EXERCISE BRIEF » Swap "Viewport" for "Window size" throughout the listing below, and reproduce every line with nothing else altered.

[start ENTRIES PROVIDED]

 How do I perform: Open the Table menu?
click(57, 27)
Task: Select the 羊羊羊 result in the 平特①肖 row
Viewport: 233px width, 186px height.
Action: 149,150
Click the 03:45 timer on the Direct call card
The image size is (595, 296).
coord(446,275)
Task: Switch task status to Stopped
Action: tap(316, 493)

[end ENTRIES PROVIDED]

EXPECTED OUTPUT »
 How do I perform: Open the Table menu?
click(57, 27)
Task: Select the 羊羊羊 result in the 平特①肖 row
Window size: 233px width, 186px height.
Action: 149,150
Click the 03:45 timer on the Direct call card
The image size is (595, 296).
coord(446,275)
Task: Switch task status to Stopped
Action: tap(316, 493)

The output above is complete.